*Work instruction*. Whenever a line below includes the string "will", show it.

::: Recorded data :::

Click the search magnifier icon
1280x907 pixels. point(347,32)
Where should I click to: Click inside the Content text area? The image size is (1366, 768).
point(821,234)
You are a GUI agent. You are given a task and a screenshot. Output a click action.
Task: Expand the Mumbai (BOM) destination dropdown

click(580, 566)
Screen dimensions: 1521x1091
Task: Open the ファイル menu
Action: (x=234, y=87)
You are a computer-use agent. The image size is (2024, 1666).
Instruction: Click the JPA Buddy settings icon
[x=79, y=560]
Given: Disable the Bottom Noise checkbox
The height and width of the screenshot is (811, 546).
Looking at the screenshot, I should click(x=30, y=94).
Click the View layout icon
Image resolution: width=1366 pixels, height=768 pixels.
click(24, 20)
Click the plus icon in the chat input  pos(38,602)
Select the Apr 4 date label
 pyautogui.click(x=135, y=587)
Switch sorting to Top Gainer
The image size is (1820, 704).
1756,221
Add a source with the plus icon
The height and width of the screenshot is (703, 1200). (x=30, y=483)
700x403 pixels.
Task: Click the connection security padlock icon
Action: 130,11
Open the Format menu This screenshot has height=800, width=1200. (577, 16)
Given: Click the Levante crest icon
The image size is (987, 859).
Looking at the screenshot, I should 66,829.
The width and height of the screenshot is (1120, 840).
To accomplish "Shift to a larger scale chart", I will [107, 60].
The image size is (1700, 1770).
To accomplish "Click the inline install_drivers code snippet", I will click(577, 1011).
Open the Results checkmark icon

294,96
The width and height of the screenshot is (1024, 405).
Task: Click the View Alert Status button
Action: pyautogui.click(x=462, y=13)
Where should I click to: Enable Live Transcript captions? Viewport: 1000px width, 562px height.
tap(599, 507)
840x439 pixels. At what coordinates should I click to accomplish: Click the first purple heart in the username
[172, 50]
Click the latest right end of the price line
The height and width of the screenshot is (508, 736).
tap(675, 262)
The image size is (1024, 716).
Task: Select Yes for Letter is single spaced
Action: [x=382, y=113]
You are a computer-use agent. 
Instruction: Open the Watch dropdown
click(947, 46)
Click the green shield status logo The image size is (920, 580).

:::

*Reply*.
To accomplish "Shift to a larger scale chart", I will [107, 60].
To accomplish "Click the inline install_drivers code snippet", I will click(577, 1011).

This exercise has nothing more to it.